I fished the Slam and had a great time as always! My family loves fishing the tourney! Its small and you almost always have a good chance in the Soo. The 15 lb'er you got would have put you in the money! The dinner is always a great time and everyone goes home with some sort of prize. All the Kid's get something as well. The Soo area sportsman really do a great job! Kudos to them.
For those of you wanting to know the outcome. The largest fish was 21+ caught on the last day. 2nd-15th was 17lbd-14.5 and all got in the money/prize. It was very slow to say the least and a week later would make alot of differance, but 2 years ago it was red hot so you never know.


----------



## redneckman (Dec 7, 2005)

I want to fish the St. Mary for salmon, can someone help me get started in the right direction? I will be fishing from shore, I have spoons, cranks, and swedish pimples. Pm me if you want. Thanks
Redneckman


----------



## 2tundras (Jan 11, 2005)

Ahhh, got ya. And yes, a lot of folks would like to see it moved. I don't have much of a thought on it, haven't fished it in a while. It's just to many boats smashed in a wee little river. 

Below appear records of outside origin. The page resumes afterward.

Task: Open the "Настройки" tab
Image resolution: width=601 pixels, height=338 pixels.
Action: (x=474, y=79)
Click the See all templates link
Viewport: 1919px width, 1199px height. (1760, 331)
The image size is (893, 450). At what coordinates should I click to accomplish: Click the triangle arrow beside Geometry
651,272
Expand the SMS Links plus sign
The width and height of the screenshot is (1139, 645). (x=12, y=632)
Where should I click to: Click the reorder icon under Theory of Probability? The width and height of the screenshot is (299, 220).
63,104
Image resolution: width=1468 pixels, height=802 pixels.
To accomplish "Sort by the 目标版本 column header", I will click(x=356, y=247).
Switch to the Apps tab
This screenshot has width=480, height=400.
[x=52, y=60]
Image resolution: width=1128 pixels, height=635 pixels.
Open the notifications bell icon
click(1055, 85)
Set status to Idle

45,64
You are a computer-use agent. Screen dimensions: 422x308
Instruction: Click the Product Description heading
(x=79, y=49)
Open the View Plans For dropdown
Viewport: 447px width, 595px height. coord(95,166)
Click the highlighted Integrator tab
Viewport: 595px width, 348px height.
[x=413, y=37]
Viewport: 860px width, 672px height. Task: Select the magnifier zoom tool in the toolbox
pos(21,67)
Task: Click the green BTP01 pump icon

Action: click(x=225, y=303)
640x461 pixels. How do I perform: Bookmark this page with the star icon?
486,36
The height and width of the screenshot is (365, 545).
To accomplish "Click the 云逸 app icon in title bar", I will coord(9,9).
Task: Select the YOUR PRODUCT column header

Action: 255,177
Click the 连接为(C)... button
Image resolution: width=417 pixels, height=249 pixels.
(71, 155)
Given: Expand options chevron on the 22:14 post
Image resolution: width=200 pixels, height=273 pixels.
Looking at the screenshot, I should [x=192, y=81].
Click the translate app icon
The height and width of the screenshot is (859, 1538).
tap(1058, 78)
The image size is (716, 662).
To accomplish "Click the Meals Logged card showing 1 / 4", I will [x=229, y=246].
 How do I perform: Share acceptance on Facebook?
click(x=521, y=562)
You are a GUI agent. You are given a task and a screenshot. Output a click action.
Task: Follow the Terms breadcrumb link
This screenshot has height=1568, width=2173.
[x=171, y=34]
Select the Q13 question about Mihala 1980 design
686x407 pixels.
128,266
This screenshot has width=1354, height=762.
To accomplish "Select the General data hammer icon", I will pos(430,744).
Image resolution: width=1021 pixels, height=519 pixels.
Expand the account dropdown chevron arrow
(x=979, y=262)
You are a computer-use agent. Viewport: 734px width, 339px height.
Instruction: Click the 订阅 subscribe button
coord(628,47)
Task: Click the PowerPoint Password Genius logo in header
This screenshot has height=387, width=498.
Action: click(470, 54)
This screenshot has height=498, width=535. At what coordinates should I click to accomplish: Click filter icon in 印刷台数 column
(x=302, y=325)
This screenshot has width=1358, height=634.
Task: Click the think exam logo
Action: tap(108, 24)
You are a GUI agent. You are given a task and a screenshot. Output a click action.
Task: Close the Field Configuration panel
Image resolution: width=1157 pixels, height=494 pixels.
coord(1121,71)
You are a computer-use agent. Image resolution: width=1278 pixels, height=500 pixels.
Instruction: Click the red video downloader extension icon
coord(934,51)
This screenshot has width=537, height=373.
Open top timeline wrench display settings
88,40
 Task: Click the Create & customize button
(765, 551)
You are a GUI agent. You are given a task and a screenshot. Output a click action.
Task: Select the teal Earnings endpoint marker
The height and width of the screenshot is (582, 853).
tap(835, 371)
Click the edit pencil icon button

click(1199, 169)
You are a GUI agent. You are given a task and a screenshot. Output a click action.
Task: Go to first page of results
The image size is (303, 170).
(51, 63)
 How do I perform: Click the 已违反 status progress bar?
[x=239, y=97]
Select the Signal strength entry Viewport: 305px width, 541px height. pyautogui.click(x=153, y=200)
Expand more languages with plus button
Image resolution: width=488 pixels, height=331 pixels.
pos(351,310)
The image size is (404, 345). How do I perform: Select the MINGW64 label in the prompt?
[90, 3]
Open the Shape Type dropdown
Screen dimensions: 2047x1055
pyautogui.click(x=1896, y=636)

But its fun to mess with Border Patrol


----------



## uptracker (Jul 27, 2004)

redneckman said:


> I want to fish the St. Mary for salmon, can someone help me get started in the right direction? I will be fishing from shore, I have spoons, cranks, and swedish pimples. Pm me if you want. Thanks
> Redneckman


 
Come up and start casting! Bring a 15 foot net though!


----------



## Oldgrandman (Nov 16, 2004)

redneckman said:


> I want to fish the St. Mary for salmon, can someone help me get started in the right direction? I will be fishing from shore, I have spoons, cranks, and swedish pimples. Pm me if you want. Thanks
> Redneckman


a BOAT WOULD BE BETTER BUT THE SHORE FROM AROUND THE sUGAR iSLAND fERRY ON UP TO THE vALLEY cAMP MUSEUM SHIP IS MOSTLY ACCESSABLE.
Oops. Not gonna retype!
Anyways, bring a boat or try and find one to rent if you can. As long as it isn't real windy a small boat/6 hp motor will do. But fish are to be had from the above mentioned shore.


----------



## mjmmusser (Apr 24, 2005)

We were up there Fri-Sat afternoon, not much action so we headed south. We saw only 5 small schools of pinks by the powerhouse and a few kings. We had one king on in the boat but that was the only action for the two days.


----------



## stump sitter (Oct 22, 2005)

We fished Thursday evening,Friday until noon,all day Saturday and a half day on Sunday,2 fish boated,one knock off.Saw very few fish caught and water temps was 68-69 degree's


----------



## Oldgrandman (Nov 16, 2004)

Have some buddies up there right now that said it was slow thru yesterday as of about 4pm. I'll pump them again tomorrow for a report and see what they say.


----------



## ottertrapper (Jan 6, 2006)

If they are fishing for pinks I don't expect it to get any better than it is right now. Not much better anyway.


----------



## uptracker (Jul 27, 2004)

Still slow. I've been getting a ton of reports locally. I've been keying in on deer hunting stuff and waiting until they really heat up. Everybody is saying "slow" though.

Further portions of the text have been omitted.